Il 30 aprile 1975 i soldati americani abbandonavano Saigon, mentre le truppe corazzate nord-vietnamite avevano già occupato i punti strategici della capitale. Fu la più grande evacuazione della Storia, una fuga precipitosa a bordo di elicotteri ai quali si aggrappavano disperatamente i sud-vietnamiti. Tra loro circa un milione di cattolici, fuggiti al Sud dopo la sconfitta dei francesi a Dien Bien Phu, nel 1954.
Saigon veniva ribattezzata Città Ho-Chi-Min, il primo ministro comunista nord-vietnamita, il Vietnam diventava la “repubblica socialista del Vietnam”.
Circa 800mila vietnamiti fuggirono in mare verso l’Occidente, su barconi strapieni. Secondo il prof. Raymond Le Van Mao, docente alla Concordia University di Montreal e responsabile del “Programma di patronato dei rifugiati vietnamiti”, i morti furono circa 300mila.
Li chiamavano boat-people. Nessuno ebbe pietà di loro. In Italia la sinistra si opponeva ai soccorsi. “Chi ricordava gli orrori del Vietnam comunista – ha scritto il missionario Padre Piero Gheddo, fondatore di “Asia News”– veniva bollato come minino da provocatore finanziato dalla Cia” (“Libero”, 27.11.2017).
Solo nel 1979 tre navi della Marina italiana furono finalmente inviate nel Sud-Est asiatico per recuperare un migliaio di profughi, poi accolti dal volontariato cattolico. Sul Vietnam comunista calava il silenzio.
Che cosa rese possibile la sconfitta della principale potenza militare del mondo, che aveva schierato fino a mezzo milione di soldati in Vietnam?

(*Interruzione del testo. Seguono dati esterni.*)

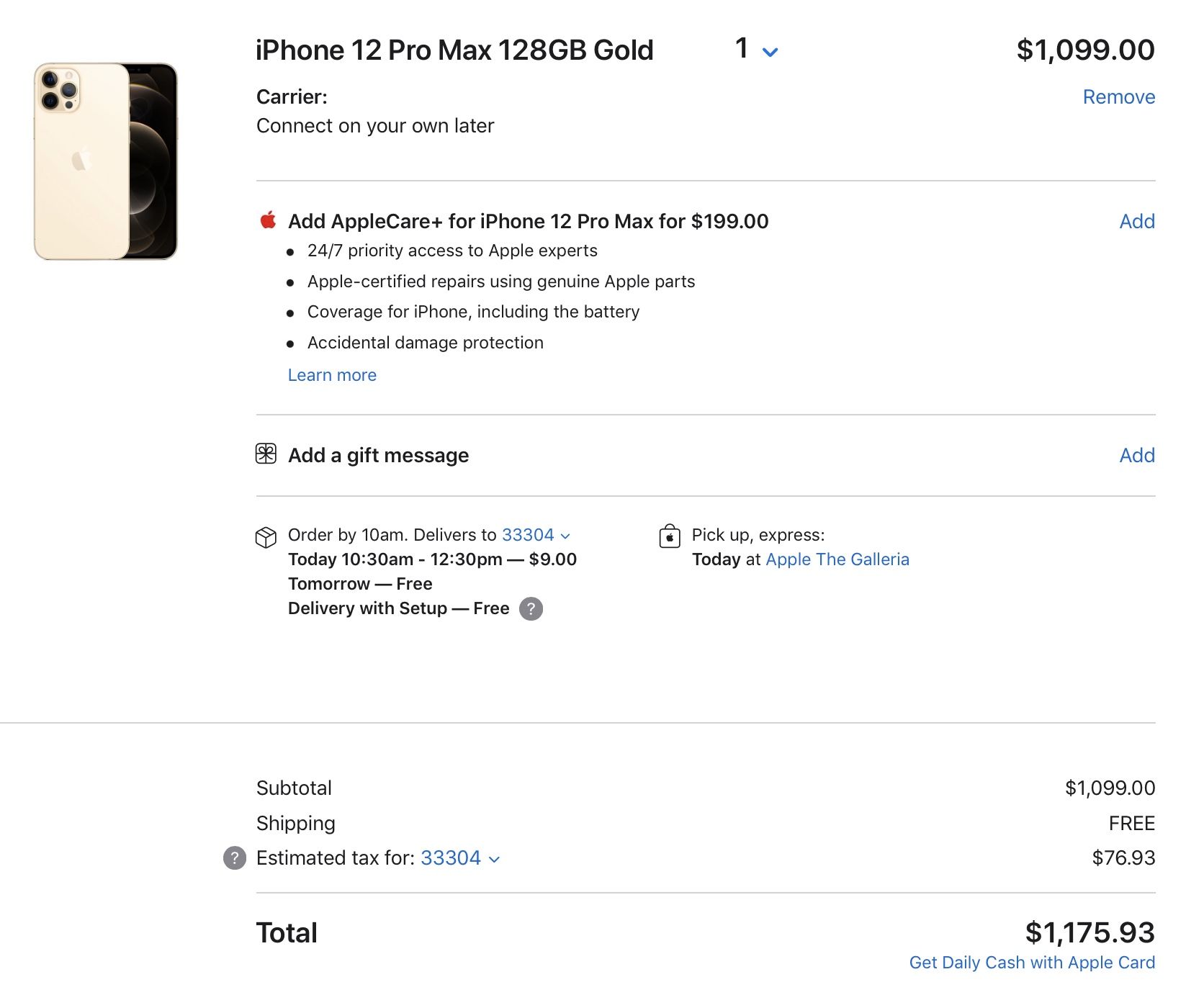Open the quantity dropdown showing 1
The height and width of the screenshot is (995, 1204).
pos(757,50)
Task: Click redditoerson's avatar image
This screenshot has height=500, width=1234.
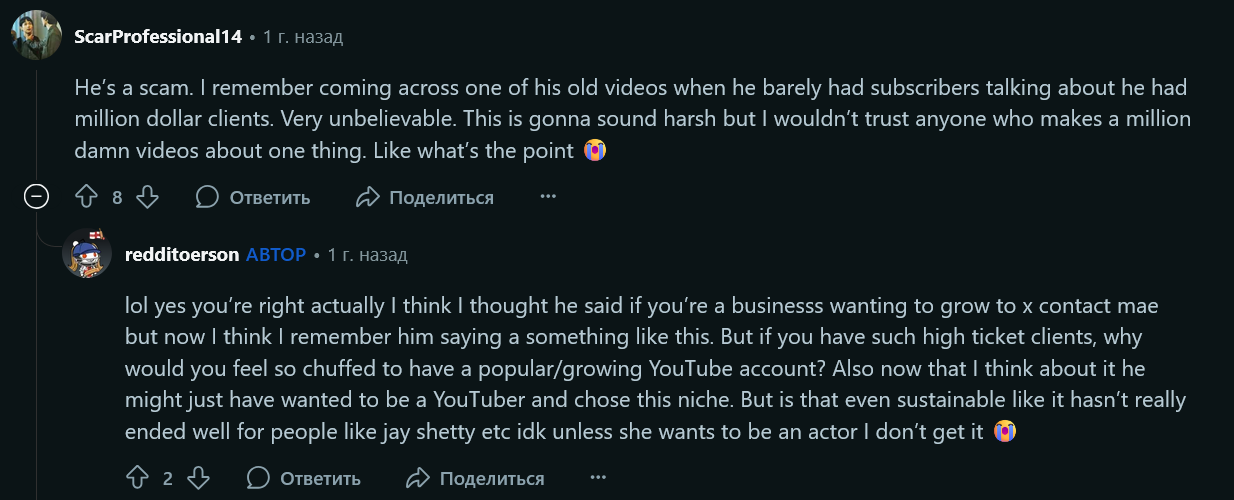Action: click(87, 255)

Una gigantesca campagna di intossicazione dell’opinione pubblica occidentale.
Negli USA, dal 1964, i liberal, il movimento pacifista, il piccolo ma influente Partito comunista americano, radicato nel mondo dello spettacolo, con testimonial militanti come Jane Fonda, Joan Baez, Bob Dylan, avevano lanciato la campagna per il ritiro delle truppe americane. Lo slogan “Make love, not war” fu creato allora. Guerra psicologica per demoralizzare i soldati al fronte. A Natale 1972 Joan Baez si recò ad Hanoi, ci rimase 12 giorni ed incise un disco con effetti speciali che simulavano i bombardamenti americani. Jane Fonda si fece fotografare nella capitale del Vietnam del Nord, seduta su un cannone antiaereo, utilizzato contro gli aerei USA. Bob Dylan trasformò “Blowin’in the Wind” nell’inno del movimento pacifista e disfattista. Secondo la lobby mondialista Council on Foreign Relations, il brano è al primo posto tra le 20 “migliori canzoni di protesta” contro la guerra in Vietnam…

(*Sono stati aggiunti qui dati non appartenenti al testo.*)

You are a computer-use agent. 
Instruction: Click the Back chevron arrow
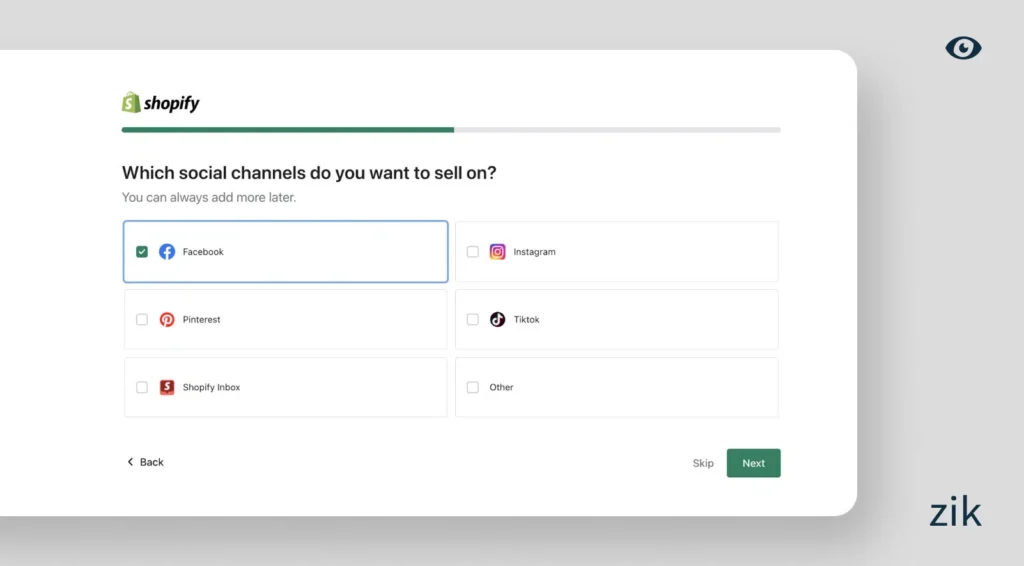130,462
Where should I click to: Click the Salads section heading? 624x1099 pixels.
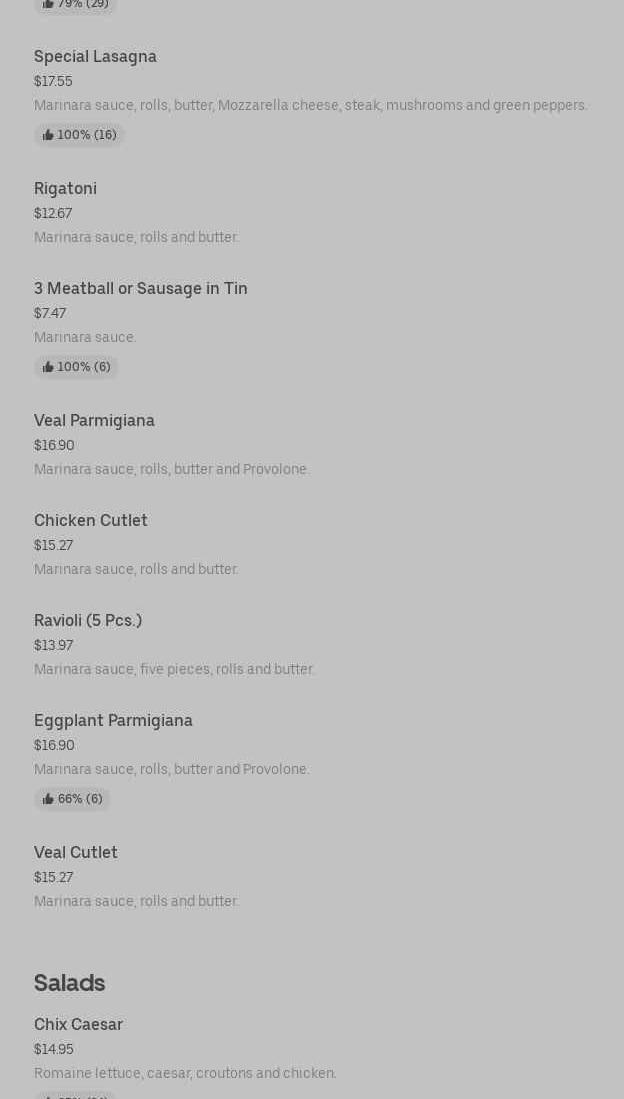tap(69, 983)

E in Europa i partiti comunisti e socialisti, i sindacati Cgil-Cisl-Uil, i cattolici progressisti, erano in prima fila nell’operazione di disinformazione che trasformava gli americani in aggressori ed i comunisti nord-vietnamiti in liberatori. “Siamo tutti Viet-Cong”, era lo slogan del “Movimento studentesco”, e da Milano a Berlino i cortei “per la pace in Vietnam” scandivano il nome di Ho Chi Minh.
45 anni dopo la “Repubblica socialista del Vietnam” è un sistema totalitario sul modello cinese. Il capo dello Stato è il segretario del Partito comunista. La minoranza cristiana dei Montagnards (abitanti degli altipiani ai confini con la Cambogia), un milione circa, viene duramente repressa. Il semplice possesso di un crocifisso comporta l’arresto e la tortura. Nel 2012 il Governo vietnamita ha annunciato la creazione di “Force 47”, unità di 10mila militari specializzati nel controllo informatico, per individuare “le forze reazionarie ed ostili”. I prigionieri politici arrestati per il reato di “propaganda contro lo Stato” sono almeno 200, secondo “Vietnam Human rights network”. Il regime di Hanoi – ha denunciato “Reporters sans frontières” – ha concesso un anno di tempo a Facebook per conformarsi alla legge dello Stato…
Tutto questo è cominciato quel 30 aprile 1975.